**Written instruction 1:** State whether each statement below agrees with the film review, answering yes or no and quoting the deciding words from the review. (a) Fred Hampton is played by Daniel Kaluuya. (b) The film premiered at the Cannes Film Festival. (c) Hampton was 20 years old in 1968.
**Written instruction 2:** Rewrite the passage of the film review starting at "Shaka King’s tale" and ending at "the more invigorating.", with "Sundance" replaced by "Cannes".
**Written instruction 3:** According to the film review, where did the Black Power gesture earn headlines?

‘Judas and the Black Messiah’ Review: Daniel Kaluuya, LaKeith Stanfield Bring Fred Hampton’s Betrayal to Life

Shaka King’s tale of the Black Panthers and the FBI is shockingly radical, particularly for a major-studio movie

Judas and the Black Messiah
Glen Wilson/WB

A movie about a not so distant past that speaks directly to the present, director Shaka King’s blazing sophomore feature “Judas and the Black the Messiah” — premiering at Sundance and coming to theaters and HBO Max later this month — is a radical work on the final days of Chicago Black Panther leader Fred Hampton, made within the not-so-daring apparatus of a Hollywood studio. That it was conceived within those creative walls and still breathes freely as non-conformist art makes it all the more invigorating.

Preaching armed revolution over placating reform, Hampton (here embodied by Daniel Kaluuya) skipped sugarcoated platitudes. At the age of 20 in 1968, when we enter the story, he was already a galvanizing figure of dissent. In a momentous year for protest the world over — including at the Summer Olympics in Mexico City, where the Black Power gesture earned headlines — Hampton was making strides in his diligently grassroots response to the racist system of the capitalist United States.

**Supplied data:**
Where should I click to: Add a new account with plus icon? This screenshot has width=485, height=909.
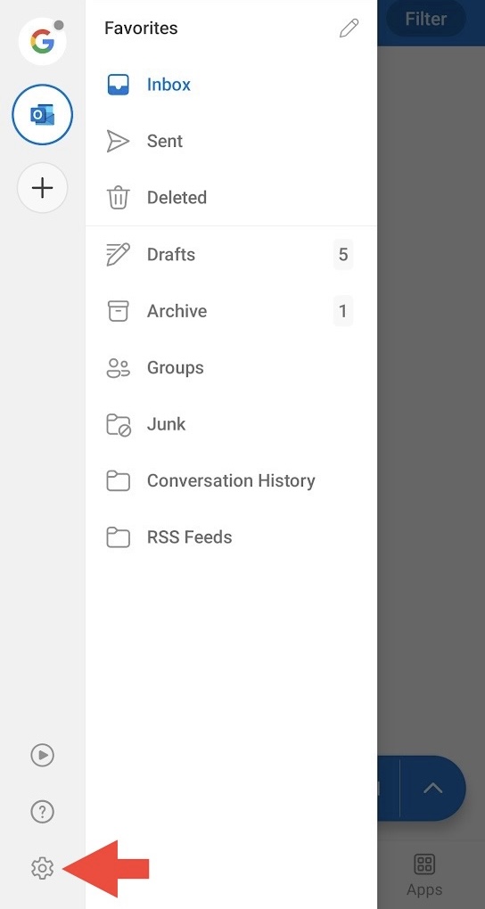point(43,188)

**Worked solution 1:**
(a) Yes: "Hampton (here embodied by Daniel Kaluuya)"
(b) No: "premiering at Sundance and coming to theaters and HBO Max later this month"
(c) Yes: "At the age of 20 in 1968, when we enter the story"

**Worked solution 2:**
Shaka King’s tale of the Black Panthers and the FBI is shockingly radical, particularly for a major-studio movie

Judas and the Black Messiah
Glen Wilson/WB

A movie about a not so distant past that speaks directly to the present, director Shaka King’s blazing sophomore feature “Judas and the Black the Messiah” — premiering at Cannes and coming to theaters and HBO Max later this month — is a radical work on the final days of Chicago Black Panther leader Fred Hampton, made within the not-so-daring apparatus of a Hollywood studio. That it was conceived within those creative walls and still breathes freely as non-conformist art makes it all the more invigorating.

**Worked solution 3:** At the Summer Olympics in Mexico City.